It hurts to watch someone that you care about become hurt. It’s frustrating to see it happen when you know and have tried to convince the other person how to avoid that injury and pain. He may feel that by not taking his advice, you are rejecting him. That might also be the reason that he ghosted you out of fear that he may make things worse.

I think that after a bit of time passes, the two of you can begin communicating again.

You do need to change your circumstances. You are in an abusive relationship, and the effects of that abuse is damaging you emotionally as well as physically. It’s also damaging your connection with others, including “J.”

It may help to let him know how much you appreciate his caring and advice, even if you have not followed it.

He is very wrong about one thing. What you have been through is worth crying over. It sounds like he has been brought up to believe that crying is a sign of weakness. In truth, it’s an emotional release, cathartic, and a frequent first step toward developing personal strength and emotional resilience.

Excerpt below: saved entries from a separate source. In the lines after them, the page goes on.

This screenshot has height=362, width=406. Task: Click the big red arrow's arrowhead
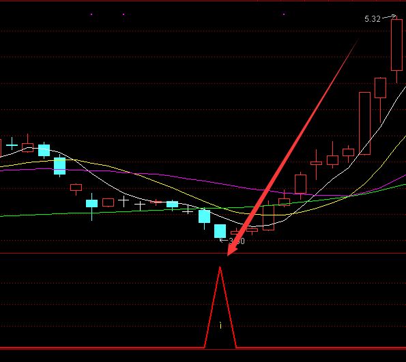coord(232,250)
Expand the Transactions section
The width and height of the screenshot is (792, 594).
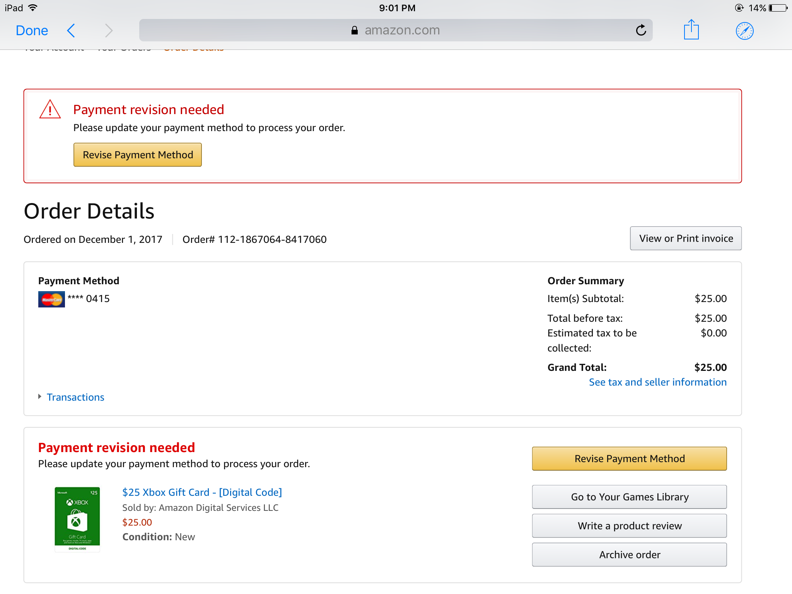coord(75,397)
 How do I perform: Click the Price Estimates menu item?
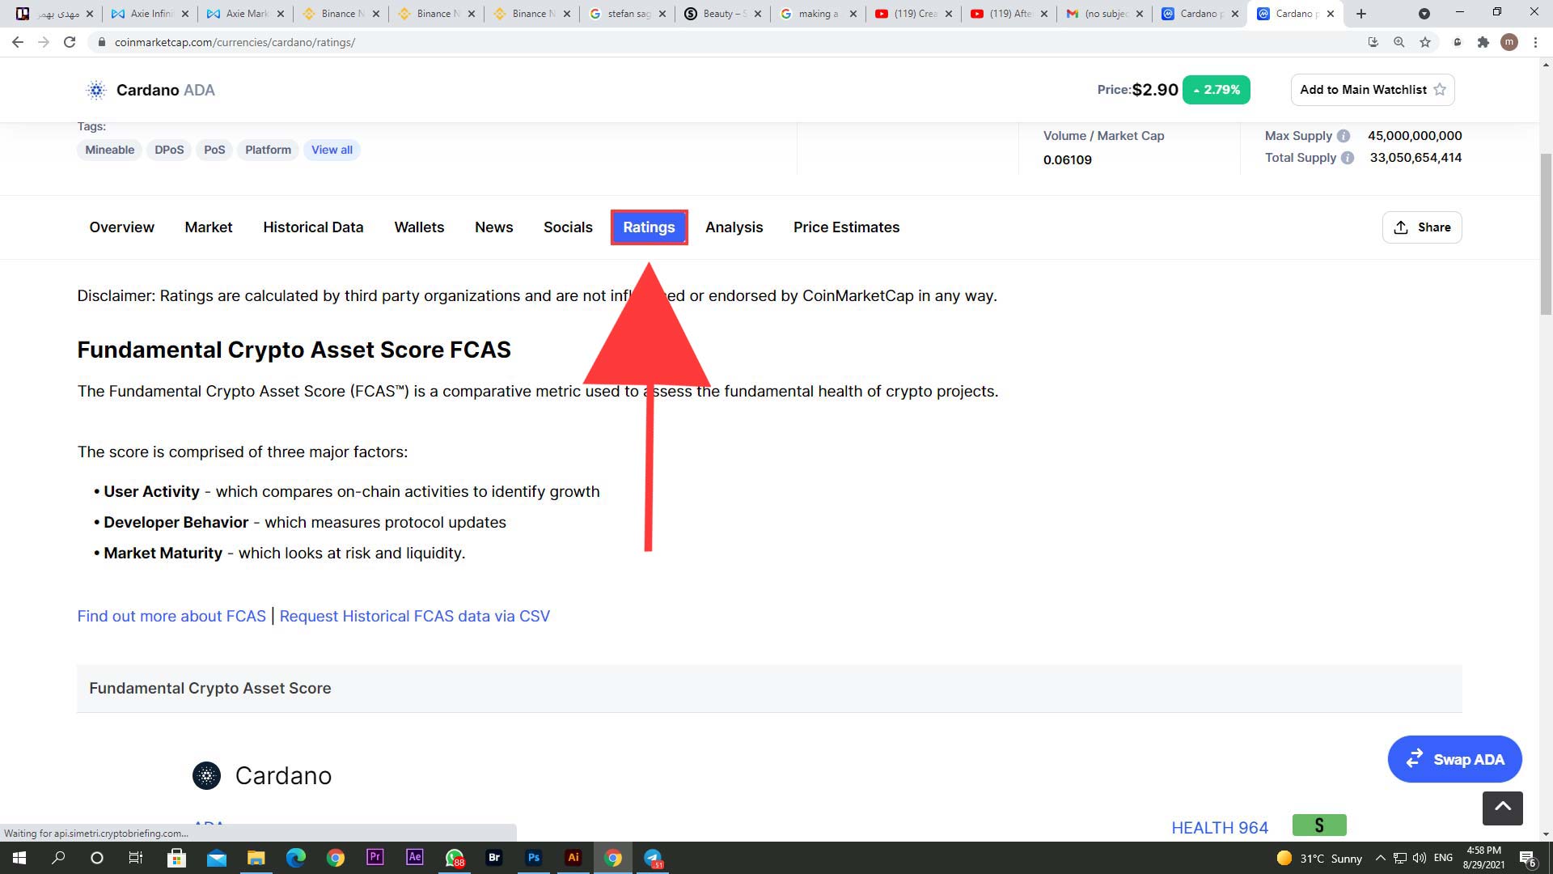[847, 227]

There is a chance that he believes that by being a hard ass, you might be more motivated to make needed changes in your life.

I think you guys will end up being closer again, though a bit of time may pass before that happens. In the meantime, you are both growing in experience and wisdom.

Suicide is not a good choice. It robs you of all other choices. You have invested a lot of effort into this life. Payoffs will come. As long as you’re around, there will be times that you will realize that both the pleasant and painful experiences you’ve been through have helped you become the person that you are and it’s all been worth it.